Results of the oligosaccharide-based binding assay exhibited a dose-dependent binding to the LacNAc disaccharides, further confirming that LacNAc is a basic unit recognized by P[11] RVs. It was noted that the binding signals of P[11] VP8* increased significantly with the numbers of LacNAc repeats, in which the three repeats (TriLN-PAA) showed the highest signals followed by the two repeats (DiLN-PAA) and then the single copy (LacNAc-PAA). No significant difference of P[11] binding to LacNAc polymers terminated with either a Gal or a GlcNAc residue was observed. A fucose (α1–2) linked to the terminal Gal did not affect the P[11] VP8* binding but a fucose (α1–3) linked to the GlcNAc of a poly-LacNAc totally abolished the binding (Fig. 3).

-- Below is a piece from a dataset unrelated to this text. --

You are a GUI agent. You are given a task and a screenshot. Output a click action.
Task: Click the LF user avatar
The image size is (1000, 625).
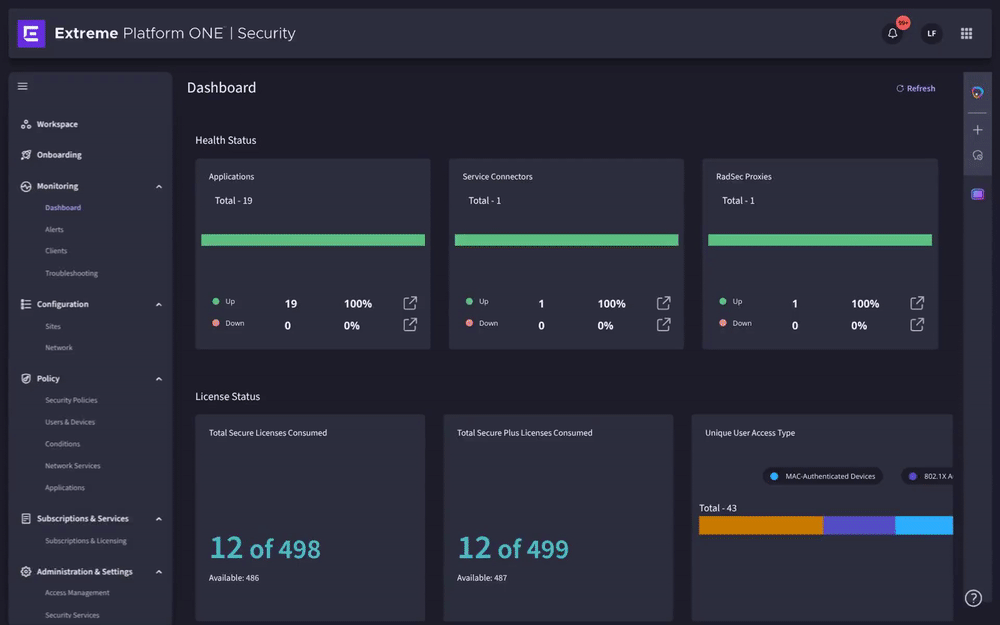[x=930, y=33]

To further study the role of LacNAc in P[11] RV host range, we performed binding assays of the 151neonate/infant saliva samples with lectin Lycopersicon esculentum (LEA)that recognizes but is not limited to the poly-LacNAc. Interestingly, none of the 48 adult saliva samples demonstrated any binding (Fig. 1A). However, a strong correlation of binding of P[11] with that of the LEA was observed for the neonate/infant saliva (P<0.01, Fig. 1B and C), indicating that it is poly-LacNAc in the neonate/infant saliva responsible for the age-specific binding of P[11]VP8*.

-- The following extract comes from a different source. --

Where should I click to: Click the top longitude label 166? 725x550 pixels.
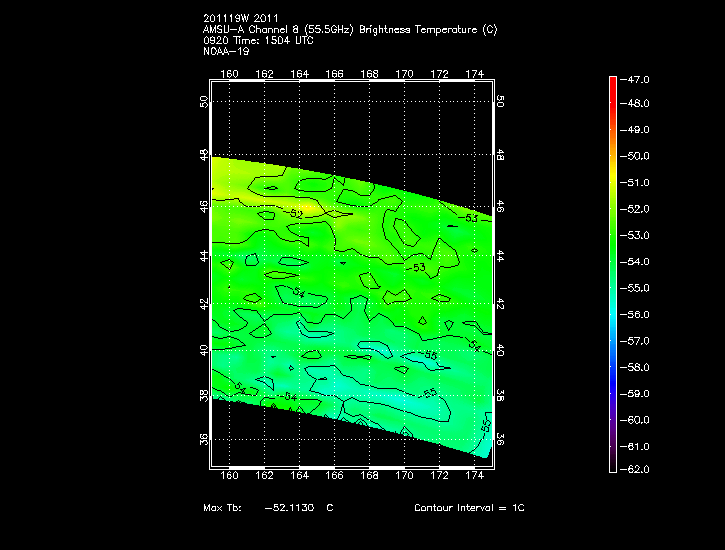335,74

Two Chinese hamster ovary (CHO) cell lines, the Lec2 and Lec8 cells, were chosen for their well-characterized cell surface glycomics to explore the specific binding for P[11] VP8*. The Lec2 cells have an inactive cytidine monophosphate (CMP)-sialic acid Golgi transporter which resulted in a cell surface complex/hybrid N-glycans mainly consist of poly-LacNAc oligosaccharides on the cell surfaces, while the Lec8 cells do not express LacNAc because of a mutant UDP-Gal Golgi transporter gene [17]. Using immune fluorescence staining methods, the P[11] VP8* displayed specific binding to the Lec2 cells but not to the Lec8 cells (Fig. 4A), indicating that P[11] VP8* was selectively attached to the cell-surface poly-LacNAc of the Lec2 cells.

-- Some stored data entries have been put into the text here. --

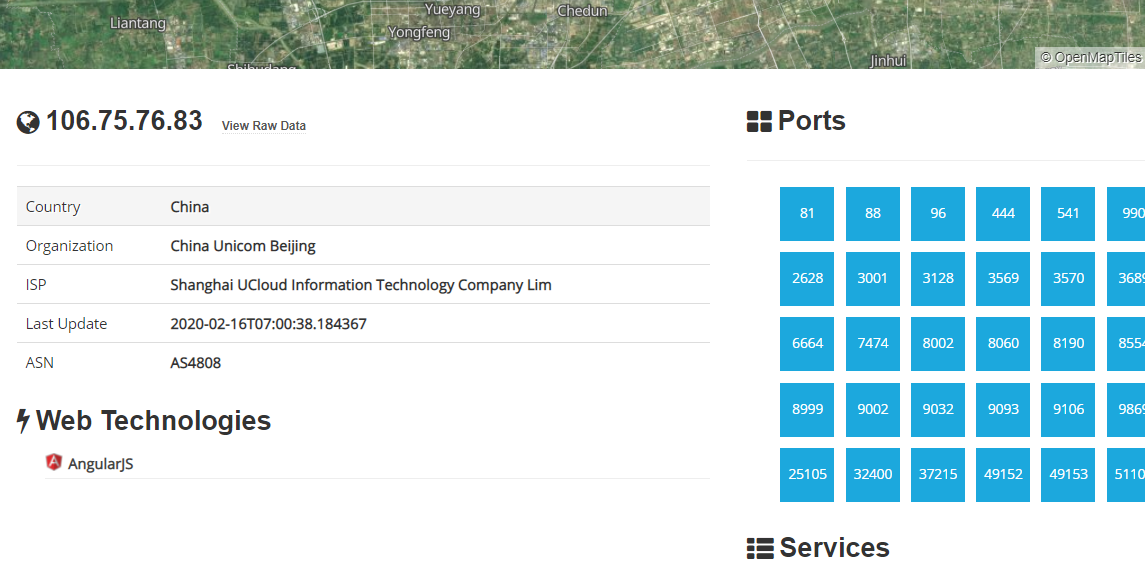This screenshot has height=569, width=1145.
Task: Click the AngularJS technology entry
Action: pos(100,464)
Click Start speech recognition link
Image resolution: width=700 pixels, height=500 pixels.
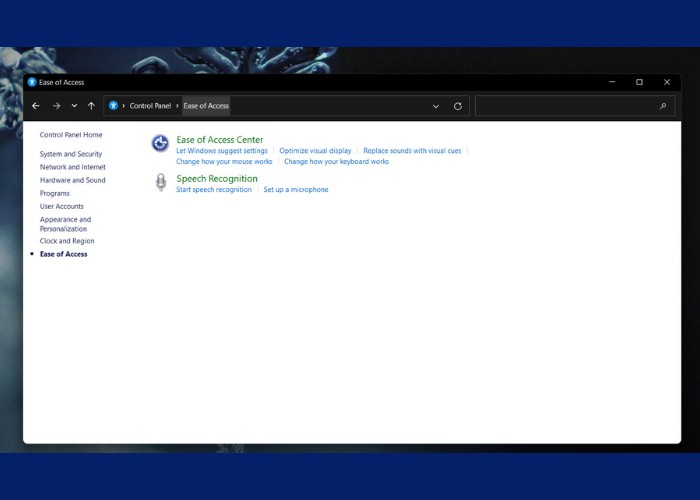[214, 189]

Hemagglutination assays of P[11] VP8* as well as two authentic P[11] RVs (116E and B223) was conducted. A strong agglutination of human RBCs was obtained for both the P[11] VP8* protein and the authentic P[11] RVs, irrespective of the ABO phenotypes, while the VP8* of a P[9] RV, a known type A antigen binder, agglutinated the type A human RBCs only (Fig. 4B). The observed unique hemagglutinating property of P[11] RVs was consistent with the ubiquitous distribution of the poly-LacNAc relevant antigens (group i and I antigens) found on the surface of human erythrocyte cells [20].

To examine the biologic relevance of P[11]VP8* binding to poly-LacNAc, viral replication inhibition assays were performed. The replications of P[11] RV 116E were significantly reduced following incubation of the viruses with a LEA positive neonate saliva (#23) but not with a LEA negative neonate saliva (#45) or with an adult saliva (OH54). A dose-dependent abrogation with up to 76.4% reduction of 116E infectivity by the LEA positive neonate saliva was observed compared to the LEA negative neonate saliva. Moreover the LEA positive saliva (#23) did not inhibit the A-antigen binding RV (Arg720) (Fig. 5A, B). The involvement of poly-LacNAc in RV infection was further demonstrated by a dose-dependent inhibition of 116E incubated with LacNAc polymers (TriLN-PAA) but not with the control oligosaccharide Tri-Lex-PAA (Fig. 5C). Boiled human milk also blocked 116E replication although reductions were also observed for the P[9] Arg720 strain (Fig. 5D).